(WHAT IS NEEDED) Reproduce the rows verbatim, beginning at the line that contains "Given: Click the Settings gear icon" and ending after the line that contains "Looking at the screenshot, I should pos(17,14).".

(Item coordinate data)
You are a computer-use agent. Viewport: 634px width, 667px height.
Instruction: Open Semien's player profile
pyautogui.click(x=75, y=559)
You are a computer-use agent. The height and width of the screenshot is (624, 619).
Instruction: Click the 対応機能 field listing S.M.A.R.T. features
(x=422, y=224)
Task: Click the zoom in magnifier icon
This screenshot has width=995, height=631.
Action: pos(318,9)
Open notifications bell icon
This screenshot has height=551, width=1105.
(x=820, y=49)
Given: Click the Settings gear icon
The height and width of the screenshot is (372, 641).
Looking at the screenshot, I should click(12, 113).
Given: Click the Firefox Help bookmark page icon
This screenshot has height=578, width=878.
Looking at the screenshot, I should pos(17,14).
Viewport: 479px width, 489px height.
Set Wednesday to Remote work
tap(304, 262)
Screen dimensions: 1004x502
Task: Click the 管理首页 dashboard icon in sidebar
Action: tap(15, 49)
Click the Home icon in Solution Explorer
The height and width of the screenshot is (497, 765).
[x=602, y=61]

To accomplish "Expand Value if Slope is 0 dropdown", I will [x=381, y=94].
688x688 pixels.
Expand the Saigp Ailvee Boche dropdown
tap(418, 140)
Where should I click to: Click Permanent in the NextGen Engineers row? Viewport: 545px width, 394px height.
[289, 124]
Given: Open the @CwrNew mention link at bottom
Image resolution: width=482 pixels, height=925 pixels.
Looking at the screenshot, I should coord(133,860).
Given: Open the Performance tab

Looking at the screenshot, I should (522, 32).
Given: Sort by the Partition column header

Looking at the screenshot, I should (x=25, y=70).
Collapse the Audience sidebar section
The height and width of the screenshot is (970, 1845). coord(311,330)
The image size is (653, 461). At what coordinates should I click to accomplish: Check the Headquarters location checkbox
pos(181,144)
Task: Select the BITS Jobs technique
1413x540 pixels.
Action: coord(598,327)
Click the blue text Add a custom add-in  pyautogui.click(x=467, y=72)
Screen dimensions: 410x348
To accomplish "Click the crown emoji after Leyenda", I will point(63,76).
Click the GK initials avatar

(TASK SOLUTION)
Given: Click the Settings gear icon
The height and width of the screenshot is (372, 641).
Looking at the screenshot, I should click(12, 113).
Given: Click the Firefox Help bookmark page icon
This screenshot has height=578, width=878.
Looking at the screenshot, I should pos(17,14).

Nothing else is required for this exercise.